__ИСХОДНЫЙ ТЕКСТ__:
★ ★ ★ ★ ★ ★ ★

Поэт пока брал от жизни все, что только было возможно. Правда, в описываемый период с ним не было его друга Серебрянского, поступившего в Московскую медико-хирургическую академию и только изредка показывавшегося в Воронеже. Но у Кольцова было немало и других знакомств. К нему заезжал Станкевич во время своего пребывания в деревне: он бывал у прасола в доме, но неизвестно, ездил ли Кольцов к Николаю Владимировичу в имение, – вероятно, и это бывало. Поэт часто встречался с Кашкиным, нередко видели его, в длинной синей чуйке до пят, гуляющим со знакомыми семинаристами и гимназистами по бульвару. По рассказу его приятеля А. М. Юдина, Кольцову жилось неплохо. Юдин встречался с ним у директора и учителей гимназии. Молодой прасол бывал часто и у профессора семинарии Вельяминова, человека просвещенного, брал у него книги и пользовался его советами. У него же он познакомился с известным Аскоченским, напечатавшим впоследствии трогательные воспоминания о последних днях жизни поэта. Этот Вельяминов своими литературными связями способствовал помещению нескольких стихотворений Кольцова в тогдашних журналах. А. М. Юдин нередко бывал в описываемый период у поэта; Кольцов жил во флигеле дома, в особом помещении; у него была большая библиотека, он много читал, по преимуществу произведения изящной словесности. Впоследствии в скромном помещении поэта на стенах появились портреты известных писателей, подаренные Кольцову некоторыми из них; в числе «ученых» предметов находился череп, неизвестно зачем украшавший рабочий столик… Юдин рассказывает, что они с Кольцовым часто беседовали о произведениях последнего, причем прасол по примеру многих поэтов при всяком удобном и неудобном случае читал стихи – свои и чужие… Но такая надоедливость слушателям объяснялась и извинялась тем глубоким интересом, который питал Кольцов к этой области литературы, и его жаждою получить советы и указания от людей мало-мальски знающих.
Обстановка в семье поэта в это время не представляла ничего печального. С отцом, убедившимся в торговых дарованиях сына, Кольцов жил ладно, хотя оба обладали очень непокладистыми и суровыми характерами. В отце этот характер окреп под влиянием долгих прожитых лет, но у молодого Кольцова душа благодаря воздействию друзей и поэзии часто смягчалась, и, как мы видели, он был способен на самые искренние привязанности. А тут еще вблизи Кольцова подрастала и развивалась сестра его, симпатичная и с поэтическими дарованиями девушка, дружба с которою принесла ему немало светлых минут. Но эти дружеские отношения завершились в последние годы жизни поэта – по причинам, вполне еще до сих пор не выясненным, – печальною размолвкой. Вместе с сестрами Кольцов, тяготившийся суровыми домашними порядками, заведенными стариком, часто бывал у зятя своего, Башкирцева, где дом был «полная чаша» и где режим был гораздо либеральнее.

★ ★ ★ ★ ★ ★ ★

__ЗАПИСИ НАБОРА ДАННЫХ__:
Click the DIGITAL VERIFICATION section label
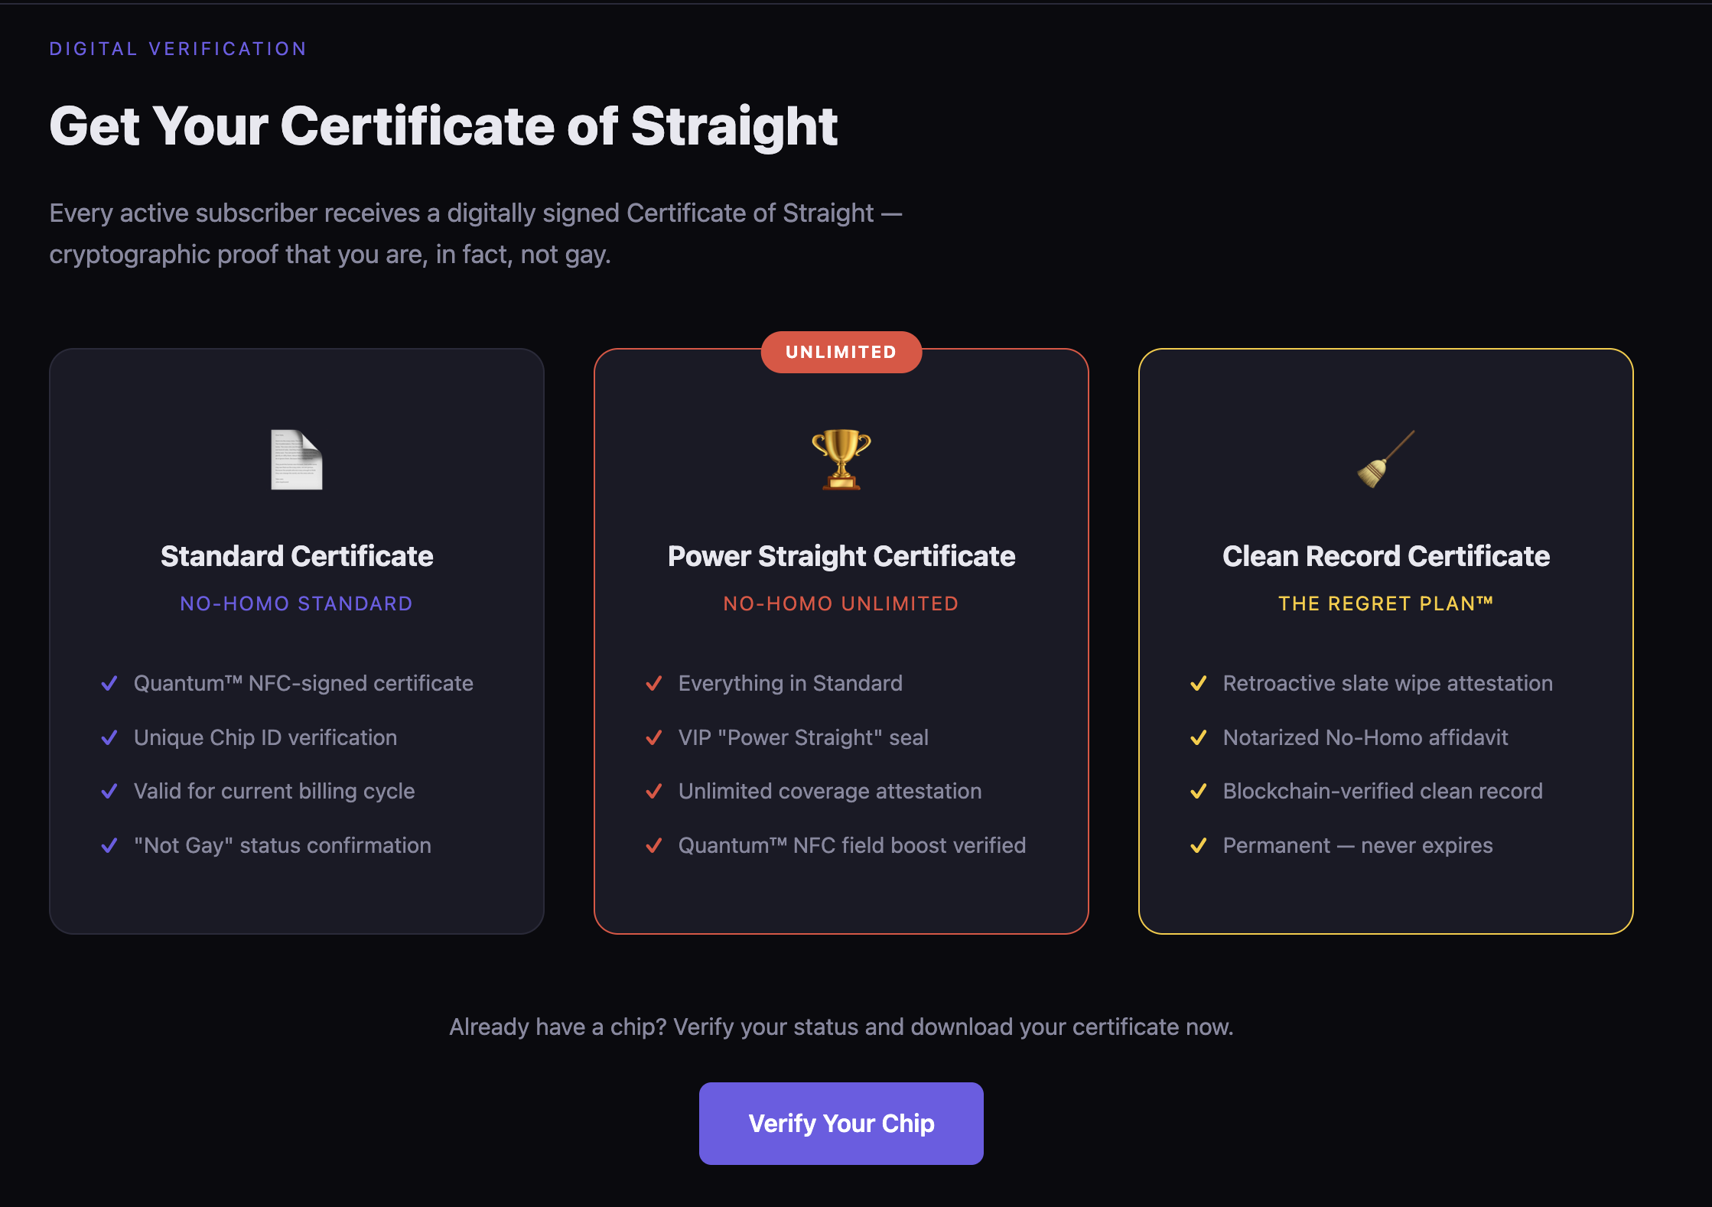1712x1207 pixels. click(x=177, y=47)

★ ★ ★ ★ ★ ★ ★

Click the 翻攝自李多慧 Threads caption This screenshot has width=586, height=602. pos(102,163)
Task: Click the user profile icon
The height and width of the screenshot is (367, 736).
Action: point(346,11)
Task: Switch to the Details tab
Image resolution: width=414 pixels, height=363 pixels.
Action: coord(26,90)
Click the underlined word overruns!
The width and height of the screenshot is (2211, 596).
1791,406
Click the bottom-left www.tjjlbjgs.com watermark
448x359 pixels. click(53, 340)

★ ★ ★ ★ ★ ★ ★

__УСЛОВИЯ ЗАДАНИЯ__:
Продолжите текст о жизни поэта Кольцова, начав сразу после его последнего предложения.

__РЕЗУЛЬТАТ__:
В описываемое же время в Кольцове проявляется большая склонность к народным мотивам в стихах. Это могло быть как следствием чутья самого поэта, находившегося под постоянным влиянием природы и народной жизни, так и указаний Станкевича и других лиц, видевших, что произведения народного характера больше всего удаются поэту. Во всяком случае, народные мотивы с этого времени все чаще и чаще звучат в поэзии Кольцова.
Хотя мы и указали на отрадные и светлые стороны жизни Кольцова в молодости, но далеки от того, чтобы считать вполне нормальными для поэта те условия, в которых пришлось ему существовать. В этих условиях несомненно таился зародыш трагизма, который после, когда прошла скрашивавшая тяготы жизни молодость, развернулся во всей своей губительной силе… Восстанавливая факты прошлого Кольцова в их истинном значении, мы только желаем показать, что слишком мрачное представление о среде, окружавшей поэта, не выдерживает критики и что он, сильный своею молодостью и творческими способностями, вовсе не чувствовал в описываемое время тех мук и страданий, которые мерещились его горячим друзьям и поклонникам.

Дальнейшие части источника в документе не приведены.